## Problem to work on
Locate all lines in the data below that hold "will" and show them.

## Dataset excerpts
..............................
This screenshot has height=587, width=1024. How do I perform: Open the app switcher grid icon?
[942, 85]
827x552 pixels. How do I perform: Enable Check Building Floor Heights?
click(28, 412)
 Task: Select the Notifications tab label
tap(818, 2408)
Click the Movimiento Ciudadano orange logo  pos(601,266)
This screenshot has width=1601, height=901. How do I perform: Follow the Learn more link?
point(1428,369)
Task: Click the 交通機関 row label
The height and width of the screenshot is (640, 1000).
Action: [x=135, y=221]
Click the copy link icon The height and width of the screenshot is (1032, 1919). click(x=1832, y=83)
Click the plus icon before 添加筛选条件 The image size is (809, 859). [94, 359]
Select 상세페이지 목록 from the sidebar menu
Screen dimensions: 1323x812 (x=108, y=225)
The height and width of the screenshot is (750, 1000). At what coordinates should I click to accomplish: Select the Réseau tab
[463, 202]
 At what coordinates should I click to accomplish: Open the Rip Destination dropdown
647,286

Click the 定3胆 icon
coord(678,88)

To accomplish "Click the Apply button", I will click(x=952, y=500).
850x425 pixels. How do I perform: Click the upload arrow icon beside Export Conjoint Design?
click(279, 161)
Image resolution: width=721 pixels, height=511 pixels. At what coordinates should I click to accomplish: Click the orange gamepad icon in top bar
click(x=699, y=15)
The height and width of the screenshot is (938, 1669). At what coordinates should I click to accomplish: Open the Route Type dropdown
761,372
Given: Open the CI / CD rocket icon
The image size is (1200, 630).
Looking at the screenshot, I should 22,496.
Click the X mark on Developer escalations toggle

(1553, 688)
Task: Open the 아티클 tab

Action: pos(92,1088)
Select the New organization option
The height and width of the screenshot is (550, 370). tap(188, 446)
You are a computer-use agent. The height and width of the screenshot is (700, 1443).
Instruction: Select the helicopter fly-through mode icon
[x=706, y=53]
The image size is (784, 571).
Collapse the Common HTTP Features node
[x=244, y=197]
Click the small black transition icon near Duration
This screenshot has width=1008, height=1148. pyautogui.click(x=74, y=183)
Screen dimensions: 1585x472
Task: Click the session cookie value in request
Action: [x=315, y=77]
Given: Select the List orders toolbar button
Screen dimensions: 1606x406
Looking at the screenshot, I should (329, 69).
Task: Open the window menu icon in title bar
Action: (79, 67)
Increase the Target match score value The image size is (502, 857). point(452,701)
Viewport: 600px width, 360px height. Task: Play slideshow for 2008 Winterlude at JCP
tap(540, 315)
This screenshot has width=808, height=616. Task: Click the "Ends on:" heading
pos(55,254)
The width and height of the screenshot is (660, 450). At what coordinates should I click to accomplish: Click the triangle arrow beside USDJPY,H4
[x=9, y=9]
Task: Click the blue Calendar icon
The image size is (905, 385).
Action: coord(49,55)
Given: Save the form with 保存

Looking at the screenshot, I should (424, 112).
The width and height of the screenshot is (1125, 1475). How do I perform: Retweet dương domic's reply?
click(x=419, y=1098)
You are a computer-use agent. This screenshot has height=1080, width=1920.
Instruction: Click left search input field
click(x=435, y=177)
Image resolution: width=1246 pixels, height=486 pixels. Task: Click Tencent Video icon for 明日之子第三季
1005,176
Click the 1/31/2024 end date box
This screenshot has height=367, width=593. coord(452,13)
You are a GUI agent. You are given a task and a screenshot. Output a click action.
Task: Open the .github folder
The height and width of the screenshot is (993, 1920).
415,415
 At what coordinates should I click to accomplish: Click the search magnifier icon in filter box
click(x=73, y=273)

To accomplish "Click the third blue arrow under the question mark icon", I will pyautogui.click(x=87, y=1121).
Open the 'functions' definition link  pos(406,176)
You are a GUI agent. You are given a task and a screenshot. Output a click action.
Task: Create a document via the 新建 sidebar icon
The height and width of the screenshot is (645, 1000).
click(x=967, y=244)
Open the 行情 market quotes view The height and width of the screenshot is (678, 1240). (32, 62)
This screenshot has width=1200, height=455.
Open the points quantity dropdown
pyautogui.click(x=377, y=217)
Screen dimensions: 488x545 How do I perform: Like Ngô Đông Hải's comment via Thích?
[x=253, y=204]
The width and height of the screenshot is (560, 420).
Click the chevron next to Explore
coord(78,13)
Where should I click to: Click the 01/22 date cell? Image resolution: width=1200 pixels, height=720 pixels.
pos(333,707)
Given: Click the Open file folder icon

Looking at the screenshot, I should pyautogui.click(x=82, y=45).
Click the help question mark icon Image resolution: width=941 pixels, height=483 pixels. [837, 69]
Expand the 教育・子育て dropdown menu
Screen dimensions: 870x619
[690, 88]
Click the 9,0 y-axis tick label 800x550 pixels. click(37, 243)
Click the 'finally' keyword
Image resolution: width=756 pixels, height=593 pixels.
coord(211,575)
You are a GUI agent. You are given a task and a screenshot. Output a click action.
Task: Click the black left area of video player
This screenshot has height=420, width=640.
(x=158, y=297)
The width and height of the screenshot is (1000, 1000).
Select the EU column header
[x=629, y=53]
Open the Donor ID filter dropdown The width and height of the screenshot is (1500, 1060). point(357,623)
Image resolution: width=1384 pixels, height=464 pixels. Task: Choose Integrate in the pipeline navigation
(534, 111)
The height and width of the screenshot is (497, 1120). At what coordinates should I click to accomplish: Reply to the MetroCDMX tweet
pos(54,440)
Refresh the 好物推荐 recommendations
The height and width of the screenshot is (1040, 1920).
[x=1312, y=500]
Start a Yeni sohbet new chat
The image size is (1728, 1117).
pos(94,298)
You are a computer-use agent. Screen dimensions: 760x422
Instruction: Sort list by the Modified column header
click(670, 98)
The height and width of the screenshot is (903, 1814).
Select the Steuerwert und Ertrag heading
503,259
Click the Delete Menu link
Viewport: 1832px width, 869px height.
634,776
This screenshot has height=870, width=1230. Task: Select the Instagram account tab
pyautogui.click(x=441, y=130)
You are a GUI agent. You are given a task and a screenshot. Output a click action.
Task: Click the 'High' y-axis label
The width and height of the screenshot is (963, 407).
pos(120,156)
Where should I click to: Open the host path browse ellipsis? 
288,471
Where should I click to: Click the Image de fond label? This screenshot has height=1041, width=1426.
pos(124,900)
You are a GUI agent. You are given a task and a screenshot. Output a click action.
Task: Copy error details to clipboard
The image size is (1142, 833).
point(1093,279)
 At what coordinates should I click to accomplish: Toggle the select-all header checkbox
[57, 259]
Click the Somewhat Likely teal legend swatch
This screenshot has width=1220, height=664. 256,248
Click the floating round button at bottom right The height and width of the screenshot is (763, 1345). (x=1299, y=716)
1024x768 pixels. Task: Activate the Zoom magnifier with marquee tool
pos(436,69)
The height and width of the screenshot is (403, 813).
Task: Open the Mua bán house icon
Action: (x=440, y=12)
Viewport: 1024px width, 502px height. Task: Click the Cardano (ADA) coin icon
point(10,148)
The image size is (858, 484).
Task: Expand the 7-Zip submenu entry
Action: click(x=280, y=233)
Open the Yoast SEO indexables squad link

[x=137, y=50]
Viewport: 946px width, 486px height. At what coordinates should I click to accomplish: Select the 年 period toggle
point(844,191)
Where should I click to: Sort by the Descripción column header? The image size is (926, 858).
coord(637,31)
..............................
## Response for this exercise
To accomplish "Click the Apply button", I will click(x=952, y=500).
To accomplish "Click the third blue arrow under the question mark icon", I will pyautogui.click(x=87, y=1121).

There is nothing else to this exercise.